Topic Title: Solving Ultra Large Scale Mixed Integer Programing (MIP)
Technical Area: Operations Research; Optimization
Mixed integer programming continues to be an important and challenging problem. It has been widely used in many applications such as logistics, production planning, network planning, energy, cloud computing, and etc. As a fundamental tool, it has received a significant amount of attentions from both academia and industry in the past decades. It is however computationally intractable to solve most of MIP instances due to its NP-hardness. Alibaba has a very diverse business ecosystem including logistics, e-commerce, finance, cloud computing, entertainment, map, and etc. Many problems can be formulated as mixed integer programs, thus there is a strong need of efficient MIP solver. However, the ultra large size and complicated constraints of real problems prohibit the direct application of commercial solvers such as Gurobi and CPlex. For instance, there are billions of variables in the planning problem in cloud computing. We are looking forward to new and more generic approaches to solve ultra large scale MIPs in Alibaba.

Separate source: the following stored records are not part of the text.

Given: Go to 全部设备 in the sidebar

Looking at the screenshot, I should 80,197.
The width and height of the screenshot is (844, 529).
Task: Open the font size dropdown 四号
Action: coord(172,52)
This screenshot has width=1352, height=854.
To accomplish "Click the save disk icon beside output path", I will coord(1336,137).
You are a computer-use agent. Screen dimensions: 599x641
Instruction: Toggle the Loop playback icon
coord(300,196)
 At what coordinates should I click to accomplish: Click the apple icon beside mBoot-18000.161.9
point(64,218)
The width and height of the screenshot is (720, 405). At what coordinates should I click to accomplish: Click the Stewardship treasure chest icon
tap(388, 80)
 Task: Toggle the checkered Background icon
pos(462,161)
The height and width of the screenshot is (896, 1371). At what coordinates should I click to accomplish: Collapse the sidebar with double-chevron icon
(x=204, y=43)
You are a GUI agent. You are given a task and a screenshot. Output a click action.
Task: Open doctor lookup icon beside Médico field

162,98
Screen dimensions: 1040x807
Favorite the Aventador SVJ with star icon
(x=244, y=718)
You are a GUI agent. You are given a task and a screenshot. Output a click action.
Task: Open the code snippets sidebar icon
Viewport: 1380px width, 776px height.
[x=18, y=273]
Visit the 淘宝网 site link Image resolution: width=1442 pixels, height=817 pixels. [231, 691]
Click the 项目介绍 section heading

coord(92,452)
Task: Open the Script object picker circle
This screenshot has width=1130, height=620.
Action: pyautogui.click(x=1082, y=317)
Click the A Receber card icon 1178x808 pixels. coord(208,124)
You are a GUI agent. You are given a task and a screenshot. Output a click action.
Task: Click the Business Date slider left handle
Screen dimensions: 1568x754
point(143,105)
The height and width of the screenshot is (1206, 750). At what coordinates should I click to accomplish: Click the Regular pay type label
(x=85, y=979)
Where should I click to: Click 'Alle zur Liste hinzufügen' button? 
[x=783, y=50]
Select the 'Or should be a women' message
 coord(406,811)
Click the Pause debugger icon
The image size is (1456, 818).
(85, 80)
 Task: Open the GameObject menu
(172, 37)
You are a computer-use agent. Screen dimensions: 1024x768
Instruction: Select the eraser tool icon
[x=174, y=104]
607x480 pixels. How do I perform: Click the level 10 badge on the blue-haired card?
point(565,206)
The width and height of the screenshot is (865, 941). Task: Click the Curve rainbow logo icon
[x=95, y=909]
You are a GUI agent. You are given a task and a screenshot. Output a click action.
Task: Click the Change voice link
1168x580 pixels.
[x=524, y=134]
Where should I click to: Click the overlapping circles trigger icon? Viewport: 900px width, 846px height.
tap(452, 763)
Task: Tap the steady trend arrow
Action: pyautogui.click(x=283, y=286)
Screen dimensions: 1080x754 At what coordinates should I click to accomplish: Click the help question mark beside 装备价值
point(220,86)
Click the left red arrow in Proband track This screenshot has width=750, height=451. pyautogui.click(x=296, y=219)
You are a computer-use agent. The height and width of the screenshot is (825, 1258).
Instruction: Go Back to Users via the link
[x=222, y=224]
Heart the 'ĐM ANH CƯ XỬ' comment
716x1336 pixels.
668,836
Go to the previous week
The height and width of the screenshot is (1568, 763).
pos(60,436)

Most of common used approaches such as meta heuristics are problem specified, which highly rely on domain knowledge and are hard to apply to other problems.
We invite researchers who are experts in this field to work on new but more generic approaches to solve ultra large scale MIPs in reasonable time.
Related Research Topics:
Some related research topics are listed as follows:
- Heuristics for solving MIPs: efficient heuristics to get a good solution with tighter bound.
- Choosing good branching variables in branch-and-bound algorithms: heuristics or machine learning based node/branch selection.
- Parallel computing for solving MIPs: decomposition techniques, parallel computing in multiple searching tree, local search, etc.